Las puertas para el público en el Laboratorio Arte Alameda permanecen cerradas con candado. El personal del recinto y quienes trabajan en el montaje de la próxima exposición entran y salen por la puerta lateral que se ubica en el callejón de Cristóbal Colón.

Es necesario esquivar tablas, cuerdas, lámparas, herramientas, escaleras. Hay una quincena de personas trabajando en todo el lugar. Huele a pintura fresca. Al centro de la nave, Ale de la Puente usa un cinturón de bolsillos en el que carga herramientas, un aceite esencial a base de cítricos y otros objetos que le han sido de utilidad.

Junto con el equipo del Arte Alameda y el curador Michel Blancsubé, ha trabajado sin parar desde el día anterior, toda la noche, en el montaje de la exposición Los pies en el agua y la mirada en las estrellas, esperando el relámpago. Está de pie bajo lo que parece ser el esqueleto invertido del casco de un barco. Desde ahí mide la alineación de la enorme pieza que será ingrávida y que de a poquito se apodera del espacio más grande de exhibición. Asegura que todavía le falta agregar el elemento relevante de la pieza.

De imprevistos y resoluciones

Se escapa un momento del montaje y sale al patio principal para tomar aire. Confiesa que han sido horas complicadas, que ha tenido que superar algunas dificultades. Pero lo toma con humor. Lo relata con la voz siempre serena.

“Seguramente hoy será otro día de no dormir”, confiesa. Dice que, a pesar de que el montaje empezó el 13 de agosto, los últimos días han sido ricos en imprevistos y ha tenido que producir y montar al mismo tiempo. “Nunca se sabe decir cuál es el momento crítico. No es como en la películas, que tienen un momento de clímax y después sabes que irá en descenso. Por algo se llama esperando el relámpago. Pero, dentro de todo, lo estoy gozando”.

Tampoco sabe decir cuántas horas le faltan de montaje. Falta por traer una pieza que se está armando en la UNAM. “Es una máquina que tiene bastante complejidad de tipo mecánico. Ya probamos prácticamente todo el sistema. Parece ser la más complicada, pero va a ser la más sencilla de todas las piezas”, comparte.

Entonces comienza a repasar el resto de las obras que se van a exhibir; en total, siete.

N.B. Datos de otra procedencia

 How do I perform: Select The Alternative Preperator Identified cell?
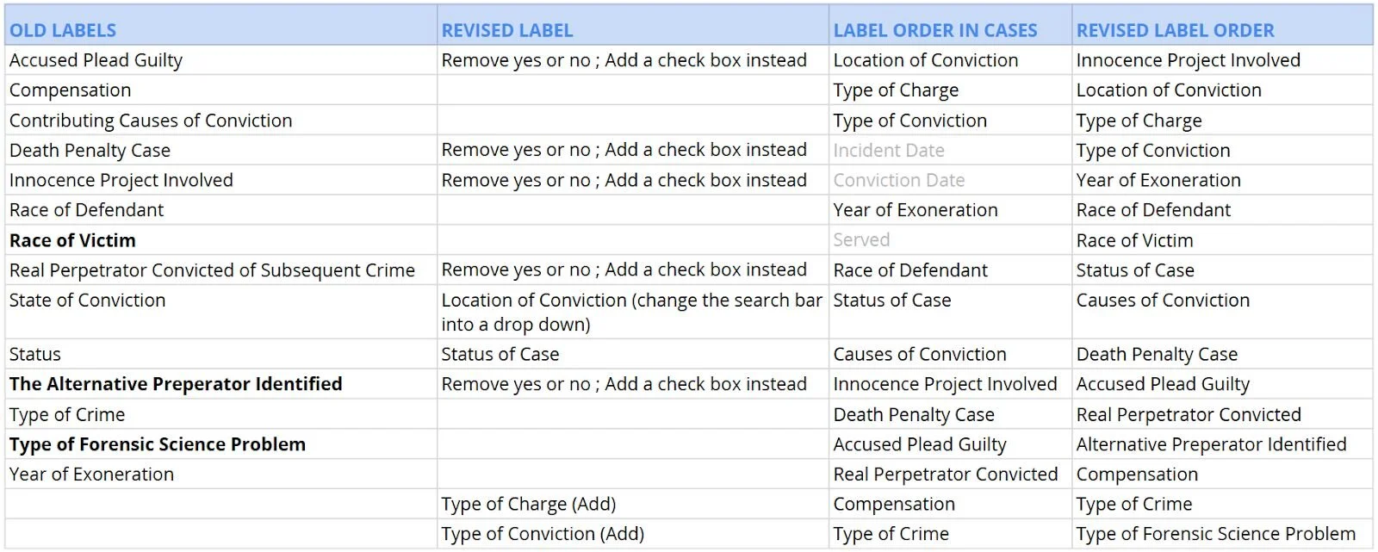pos(220,384)
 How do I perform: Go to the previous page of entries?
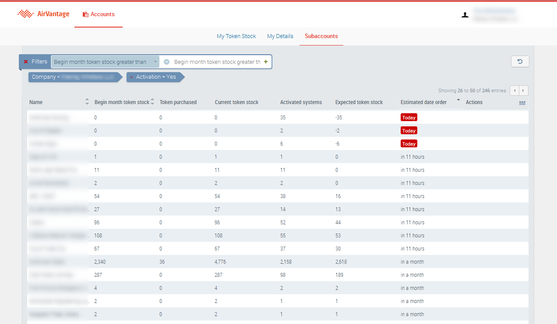point(515,91)
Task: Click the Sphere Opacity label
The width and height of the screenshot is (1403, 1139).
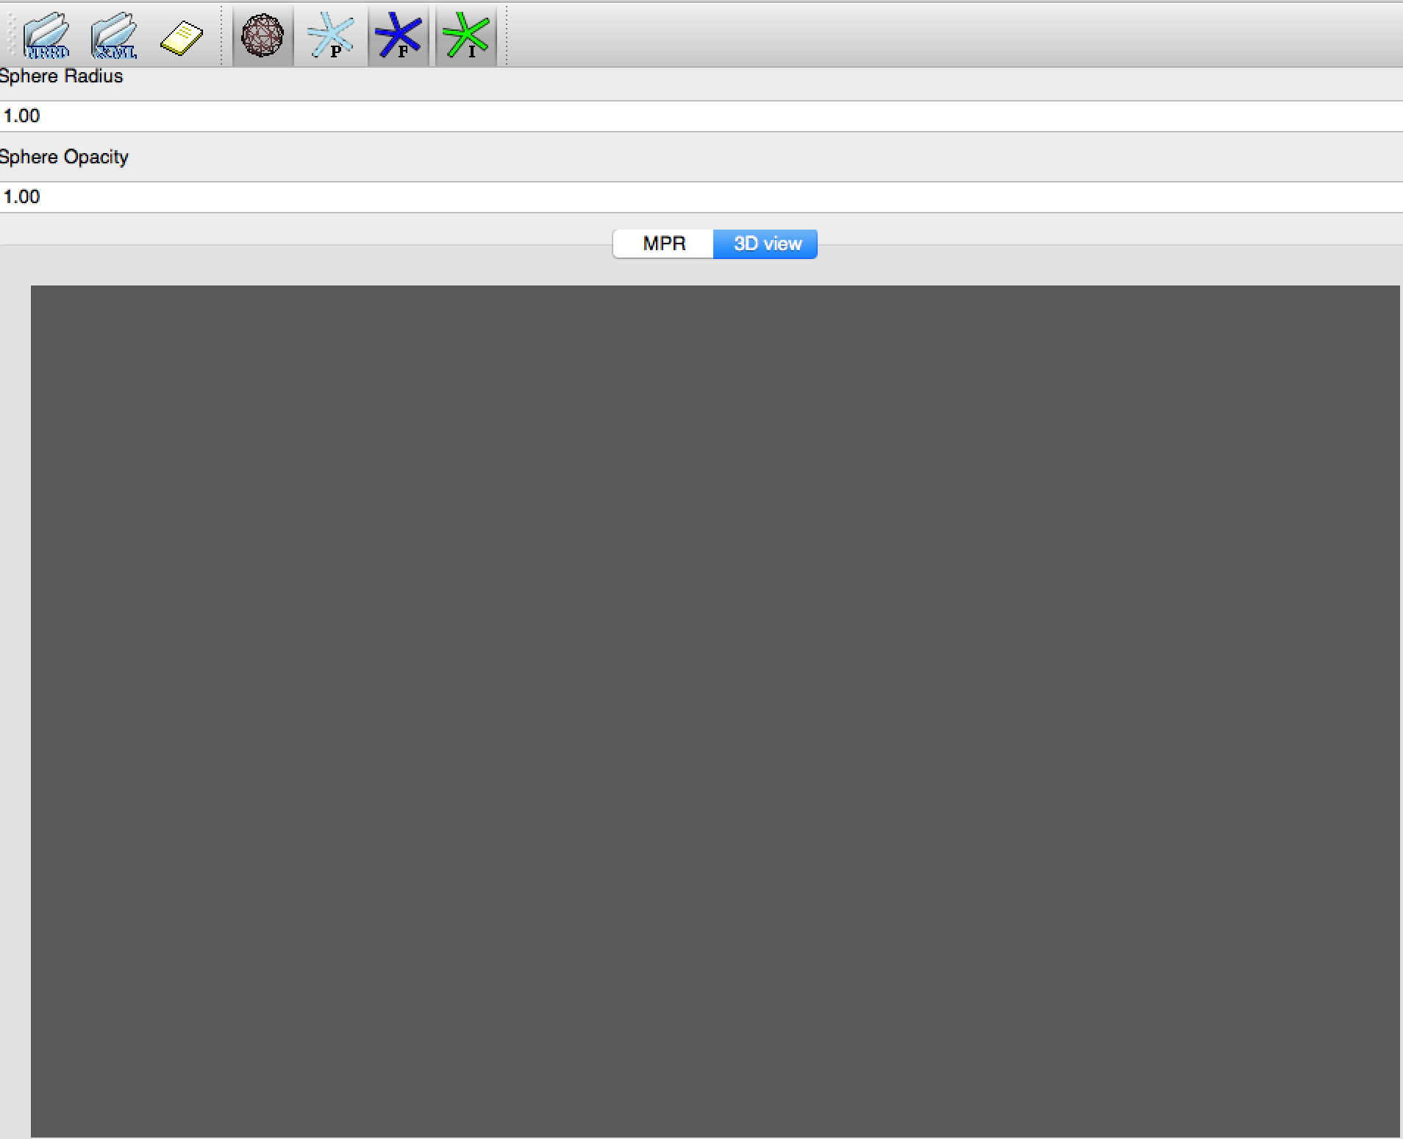Action: tap(64, 157)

Hay una pieza sobre la que se proyectará una bóveda celeste. “El video ya está listo, los ajustes del volumen que queremos”, confirma. También ha montado sobre un muro un rompecabezas magnético de 10,000 piezas diseñadas para que sus posibles combinaciones sumen números con 80 ceros.

En contraste, hay otra pieza de un vidrio espejo cuyo montaje que se ha venido retrasando desde el pasado sábado, a causa de otro error de proveedores. “Todo se va retrasando. Las cosas se retrasan una tras otra y acabas montando todo al mismo tiempo”, dice. Otro de los trabajos que hubieran tenido que estar listos desde la semana pasada, la que se exhibirá en el Coro, se descuadró a causa de la incesante lluvia y se ha tenido que repetir.

“Son factores que no puedes controlar —resuelve. Siempre hay imprevistos y dejas un margen para ellos, pero de pronto los imprevistos se juntan y es más bien un problema de logística y de tiempo (...) curiosamente, cuando el tiempo es mi tema”.

“Al final —reflexiona— uno como creador se convierte en el primer público junto con quienes la montan y te das cuenta de lo que está diciendo la obra en el lugar”.

De vuelta a la nave

Una integrante del equipo de montaje sale para pedirle que dé el visto bueno al texto curatorial. Ale vuelve a la nave principal y se coloca de frente al pánel donde estará el texto, aprueba y vuelve al trabajo.

“Necesitamos manos para subir más el barco”, solicita al equipo. Entonces todos toman las cuerdas que sostienen el esqueleto de navío y esperan sus indicaciones. “Vamos a subir 20 centímetros por cada jalón”, indica. “Más que ser una exposición sobre el universo, es un concepto de la búsqueda que de alguna manera compartimos todos con el interés de obtener algún resultado”, expone.

Los pies en el agua y la mirada en las estrellas, esperando el relámpago se inaugura la noche de este jueves y permanecerá en el Laboratorio Arte Alameda hasta el 28 de octubre.